The outstanding balances of loans to related parties at June 30, 2021 and December 31, 2020 were $0.4 million and $0.2 million, respectively. Total deposits from related parties at June 30, 2021 and December 31, 2020 were $6.7 million and $8.3 million, respectively. During the second quarter of 2021, there were no new loan and credit line advances to related parties and repayments were less than $0.1 million.
19. LEGAL AND OTHER PROCEEDINGS
In accordance with the current accounting standards for loss contingencies, the Company establishes reserves for litigation-related matters that arise in the ordinary course of its business activities when it is probable that a loss associated with a claim or proceeding has been incurred and the amount of the loss can be reasonably estimated.

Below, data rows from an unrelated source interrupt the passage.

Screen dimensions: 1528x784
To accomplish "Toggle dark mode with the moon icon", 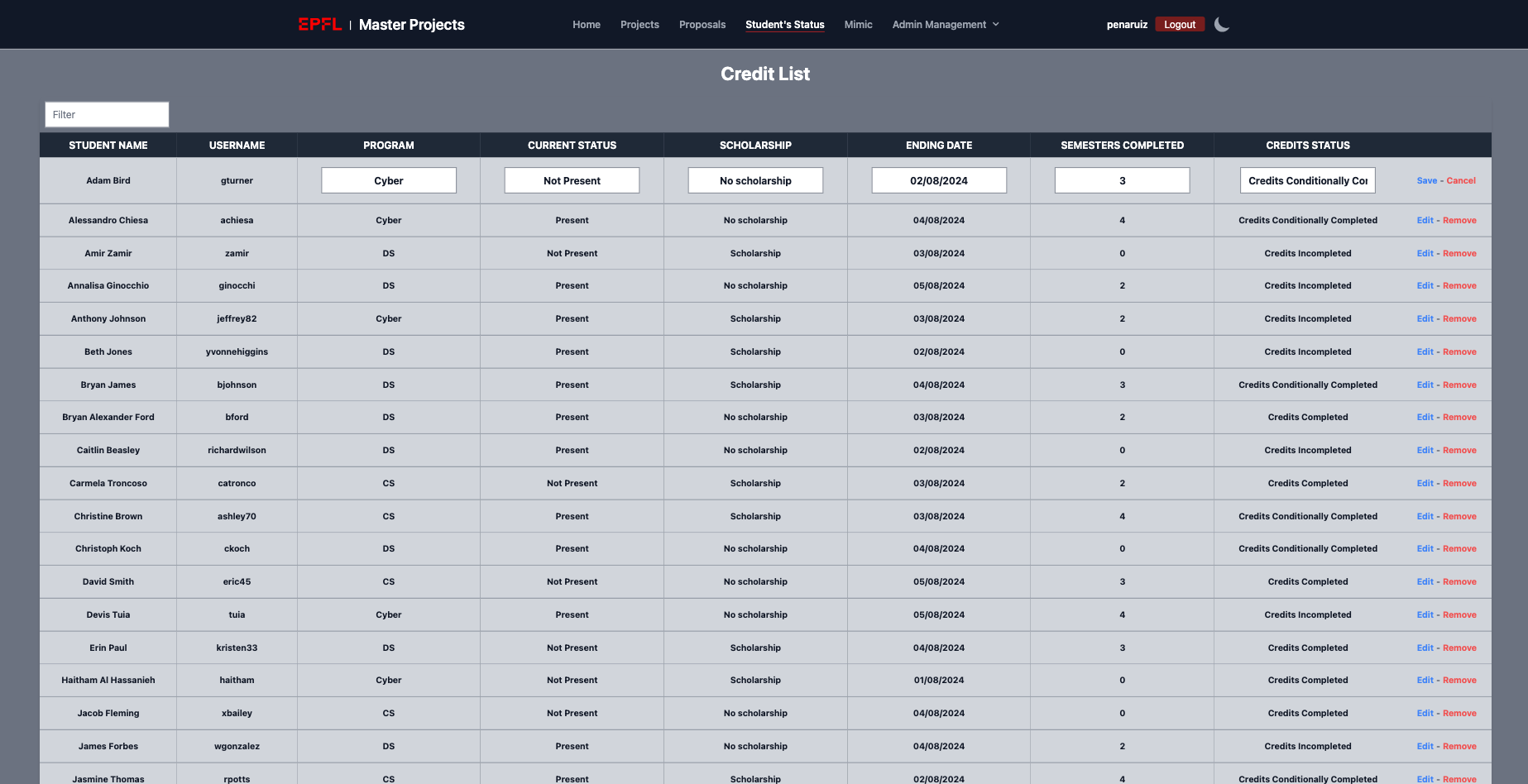I will pos(1222,24).
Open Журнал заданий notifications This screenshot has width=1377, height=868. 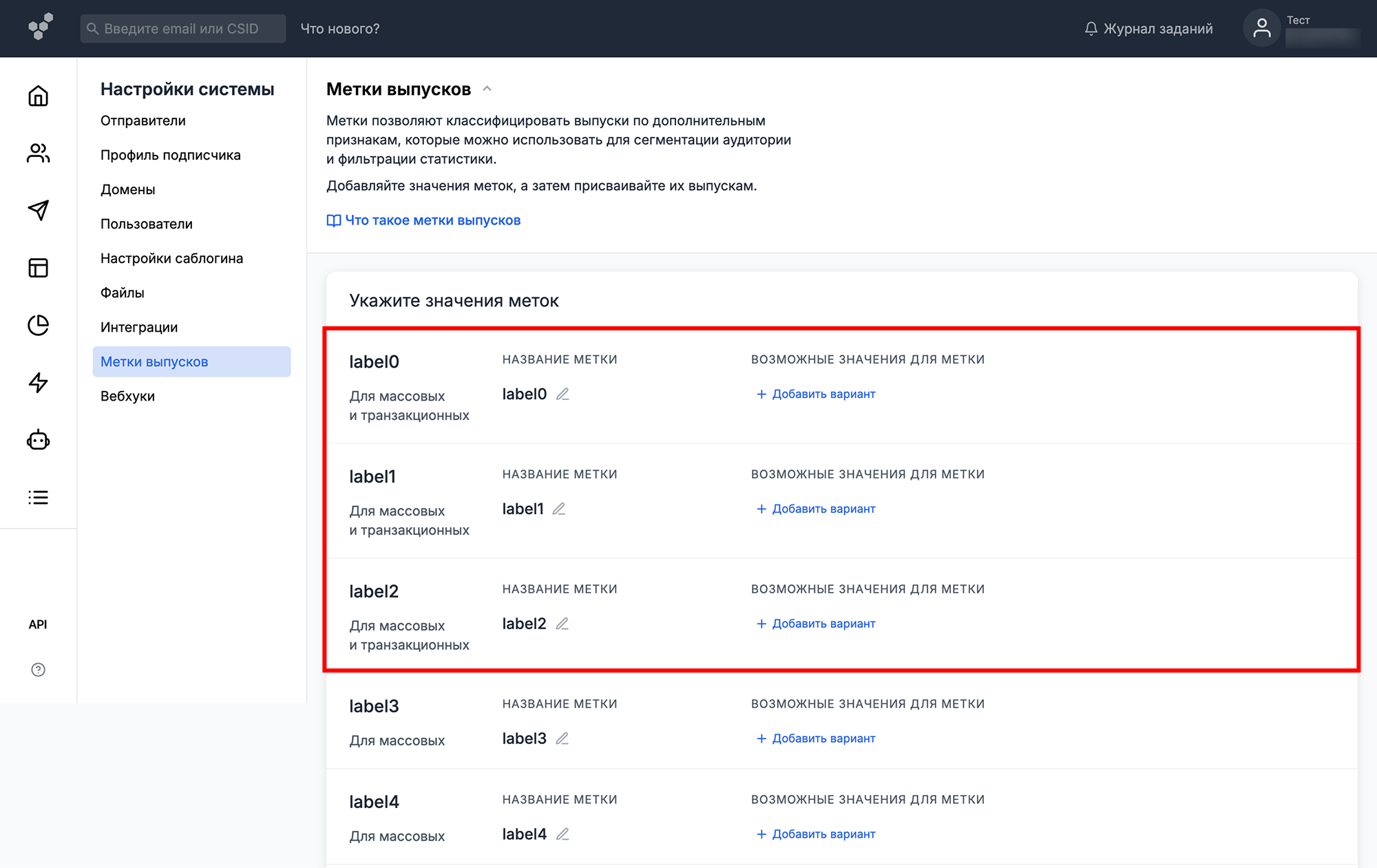click(x=1148, y=28)
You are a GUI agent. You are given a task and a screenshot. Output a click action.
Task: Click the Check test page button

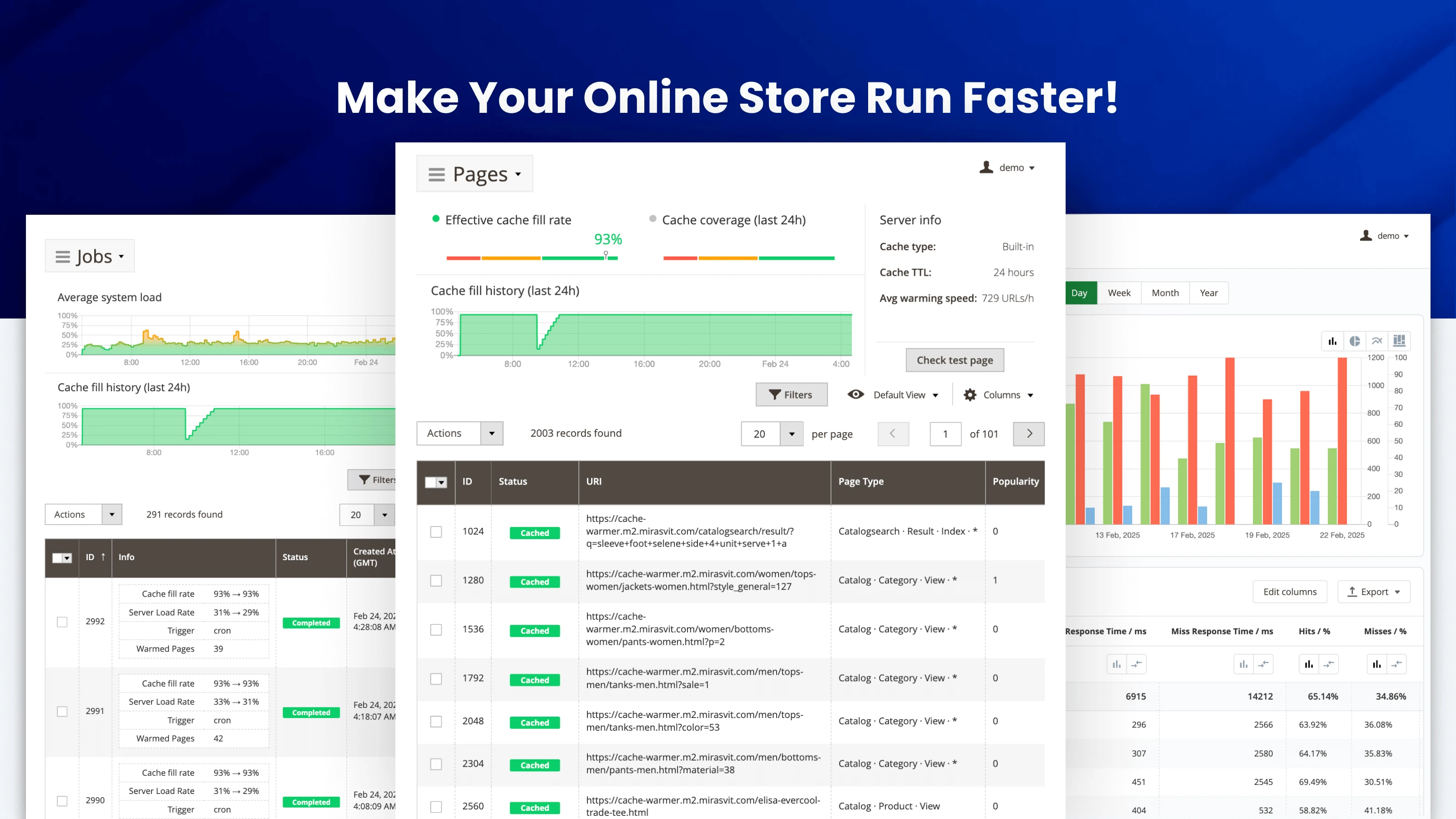point(955,360)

Litigation claims and proceedings of all types are subject to many uncertain factors that generally cannot be predicted with assurance. In addition, the Company's defense of litigation claims may result in legal fees, which it expenses as incurred.

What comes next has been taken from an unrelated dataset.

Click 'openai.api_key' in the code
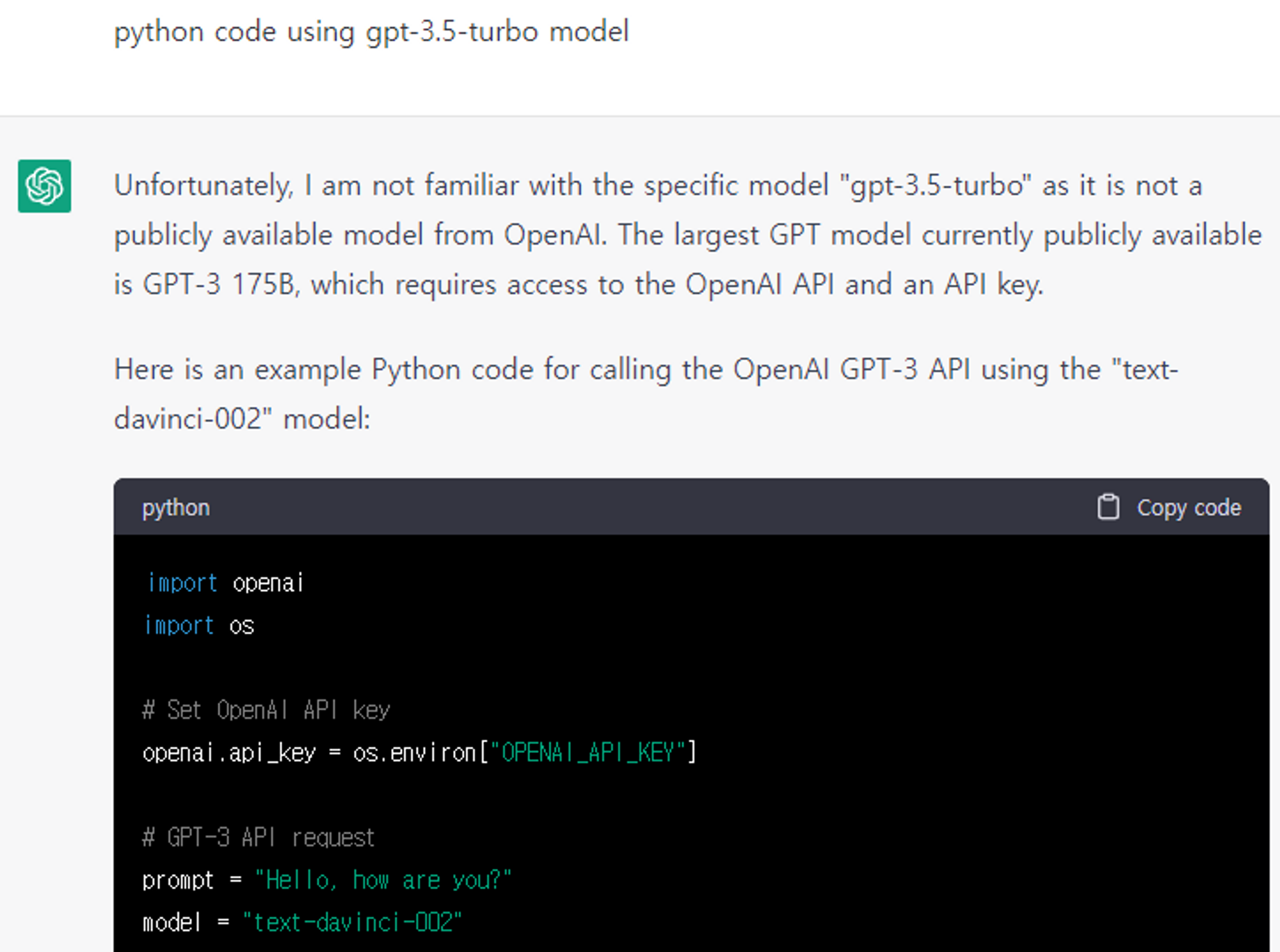The height and width of the screenshot is (952, 1280). click(x=229, y=753)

As previously disclosed, on February 27, 2018, the Company entered into a settlement agreement with Universitas Education, LLC (Universitas) to resolve arbitration claims related to services provided by Christiana Bank and Trust Company (CB&T) prior to its acquisition by WSFS in December 2010. In accordance with the litigation settlement, the Company paid Universitas $12.0 million to fully settle the claims. During the third quarter of 2018, WSFS recovered $7.9 million in settlement and legal costs from insurance carriers that provided coverage relating to the Universitas matter. WSFS is pursuing all of its rights and remedies to recover the remaining amounts relating to the Universitas proceeding, including the Universitas settlement payment, legal fees and related costs, by enforcing the indemnity right in the 2010 purchase agreement by which WSFS acquired CB&T. During the second quarter of 2021, the court hearing WSFS' claim for indemnification granted WSFS' motion for summary judgement on the issue of liability against the counterparty to the purchase agreement. The court has not yet scheduled trial on damages owed to WSFS.

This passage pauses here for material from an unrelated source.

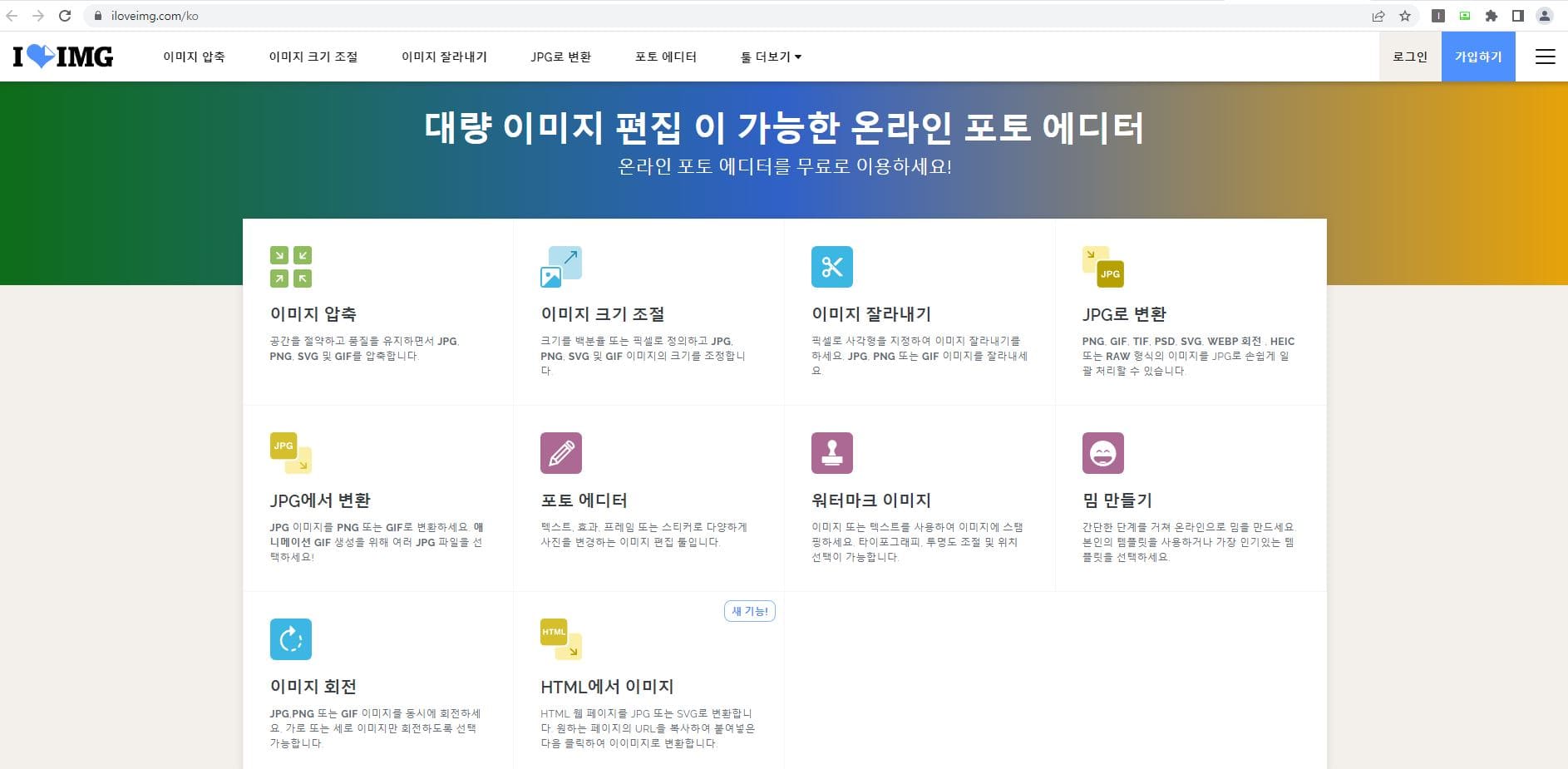
Task: Select the pencil photo editor icon
Action: [x=562, y=453]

In March 2017, Nature’s Healing Trust (NHT) filed a complaint against WSFS Bank in the Delaware Court of Chancery. NHT asserts that WSFS Bank failed to provide timely notice concerning the possible lapse of two life settlement policies (aggregate face amount of $6.3 million) held in the trust. NHT asserts claims against WSFS Bank for breach of contract, breach of fiduciary duty, and negligence, and seeks the face value of the policies. WSFS Bank disputed the factual allegations and denied liability.
There were no material changes or additions to other significant pending legal or other proceedings involving the Company other than those arising out of routine operations.
20. SUBSEQUENT EVENTS
The Company evaluated subsequent events in accordance with ASC Topic 855 and determined that the following qualifies as a non-recognized subsequent event:
Resolution of NHT Legal Proceeding
On August 5, 2021, WSFS Bank reached a settlement with NHT. Under the settlement, WSFS will pay no damages, and the parties have agreed to dismiss and release all of their claims against each other. The parties will bear their own attorney's fees and costs.